The waiver or failure of Company to exercise in any respect any right provided for herein shall not be deemed a waiver of any further right hereunder.

ASSIGNMENT.
This Agreement may not be assigned by either Party without express written consent of the other Party.

FORCE MAJEURE.
In the event that any cause beyond the reasonable control of either Party, including without limitation acts of God, war, curtailment or interruption of transportation facilities, threats or acts of terrorism, Commonwealth or State Department travel advisory, labour strike or civil disturbance, make it inadvisable, illegal, or impossible, either because of unreasonably increased costs or risk of injury, for either Party to perform its obligations under this Agreement, the affected Party’s performance shall be extended without liability for the period of delay or inability to perform due to such occurrence.

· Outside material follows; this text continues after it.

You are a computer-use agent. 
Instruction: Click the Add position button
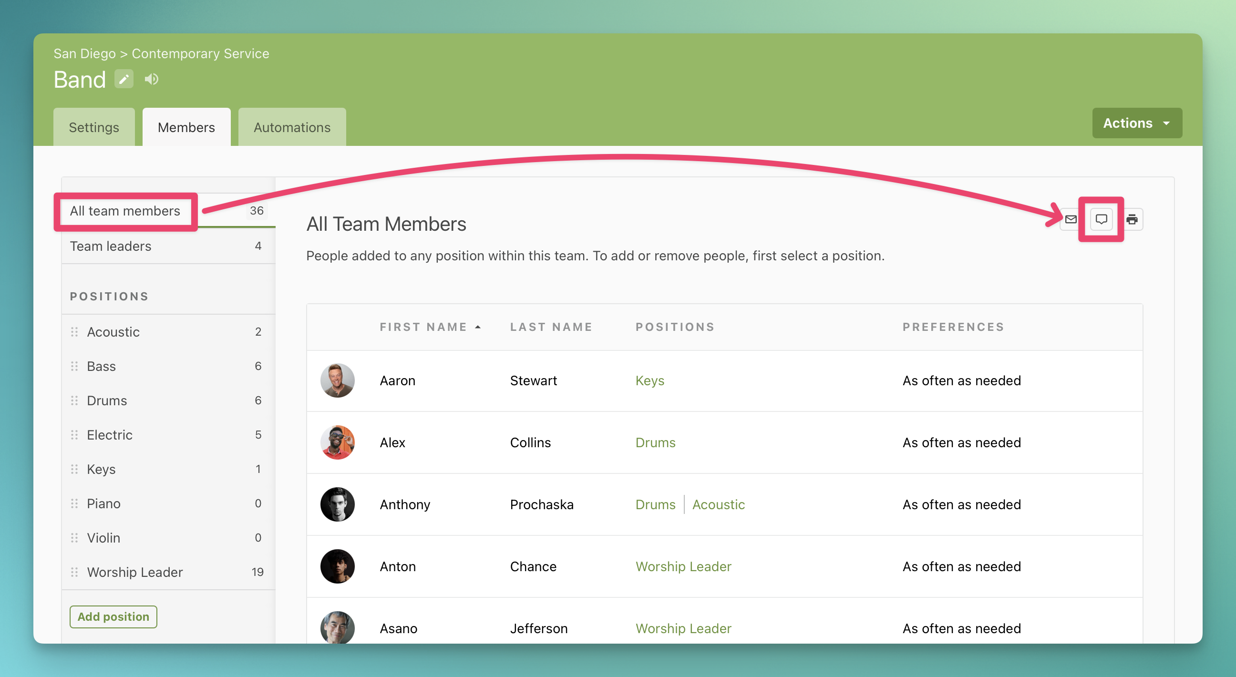[x=113, y=617]
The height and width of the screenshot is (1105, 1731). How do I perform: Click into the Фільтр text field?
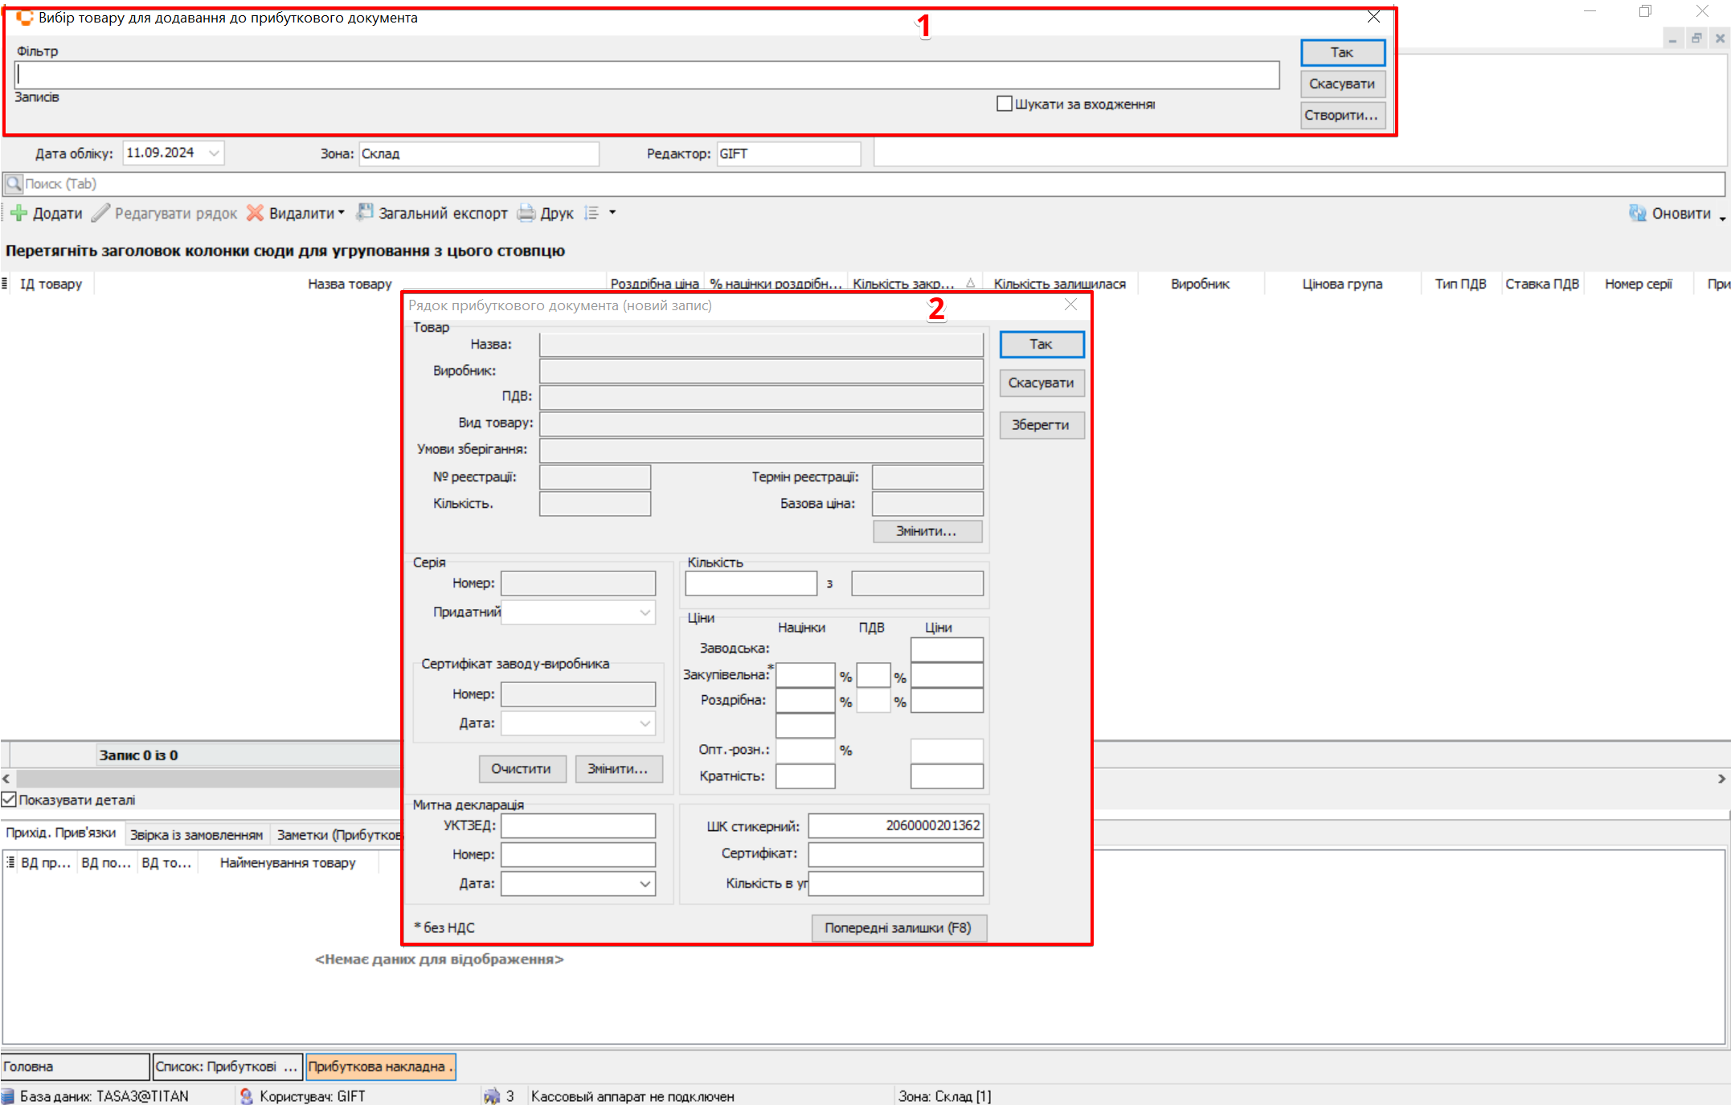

I ACKNOWLEDGE THAT I AM 18 YEARS OR OLDER, HAVE READ THIS AGREEMENT AND FULLY UNDERSTAND ITS TERMS, UNDERSTAND THAT I HAVE GIVEN UP SUBSTANTIAL RIGHTS BY SIGNING IT, HAVE SIGNED IT FREELY AND WITHOUT ANY INDUCEMENT OR ASSURANCE OF ANY NATURE, AND I INTEND IT TO BE A COMPLETE AND UNCONDITIONAL RELEASE OF ALL LIABILITY TO THE GREATEST EXTENT ALLOWED BY LAW AND AGREE THAT IF ANY PORTION OF THIS AGREEMENT IS HELD TO BE INVALID, THE BALANCE, NOTWITHSTANDING, SHALL CONTINUE IN FULL FORCE AND EFFECT.
IN WITNESS WHEREOF, the Parties, intending to be legally bound, have executed this Client Agreement as of the date first indicated above.